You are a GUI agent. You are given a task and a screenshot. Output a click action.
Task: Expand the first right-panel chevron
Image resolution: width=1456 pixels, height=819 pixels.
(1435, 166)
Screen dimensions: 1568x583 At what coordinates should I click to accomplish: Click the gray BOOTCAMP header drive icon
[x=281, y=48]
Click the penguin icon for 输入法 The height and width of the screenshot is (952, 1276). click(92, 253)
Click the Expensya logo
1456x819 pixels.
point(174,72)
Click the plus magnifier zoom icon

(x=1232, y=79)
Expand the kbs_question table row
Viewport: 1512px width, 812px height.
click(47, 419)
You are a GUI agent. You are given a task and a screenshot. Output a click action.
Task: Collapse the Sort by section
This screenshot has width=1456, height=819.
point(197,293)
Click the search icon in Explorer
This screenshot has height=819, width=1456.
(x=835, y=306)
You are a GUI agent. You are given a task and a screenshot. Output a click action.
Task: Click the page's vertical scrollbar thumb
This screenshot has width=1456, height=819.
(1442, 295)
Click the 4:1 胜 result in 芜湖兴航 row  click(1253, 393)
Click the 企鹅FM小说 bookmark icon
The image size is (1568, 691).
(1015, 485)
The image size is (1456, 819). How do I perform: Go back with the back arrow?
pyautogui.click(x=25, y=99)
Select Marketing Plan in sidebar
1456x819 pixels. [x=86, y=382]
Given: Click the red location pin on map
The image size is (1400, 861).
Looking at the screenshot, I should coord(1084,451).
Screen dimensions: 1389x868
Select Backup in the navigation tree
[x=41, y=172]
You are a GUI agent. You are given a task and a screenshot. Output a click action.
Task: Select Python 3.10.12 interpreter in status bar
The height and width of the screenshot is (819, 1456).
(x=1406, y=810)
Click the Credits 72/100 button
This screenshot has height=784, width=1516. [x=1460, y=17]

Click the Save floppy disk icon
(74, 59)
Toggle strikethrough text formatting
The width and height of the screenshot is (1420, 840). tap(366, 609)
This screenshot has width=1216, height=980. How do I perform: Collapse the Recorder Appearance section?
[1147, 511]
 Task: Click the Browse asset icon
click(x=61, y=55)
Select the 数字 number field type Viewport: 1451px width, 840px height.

::::::::::

■ Task prompt
Show all lines in the entries above where the string "Expand" appears.

■ Result
Task: Expand the first right-panel chevron
Expand the kbs_question table row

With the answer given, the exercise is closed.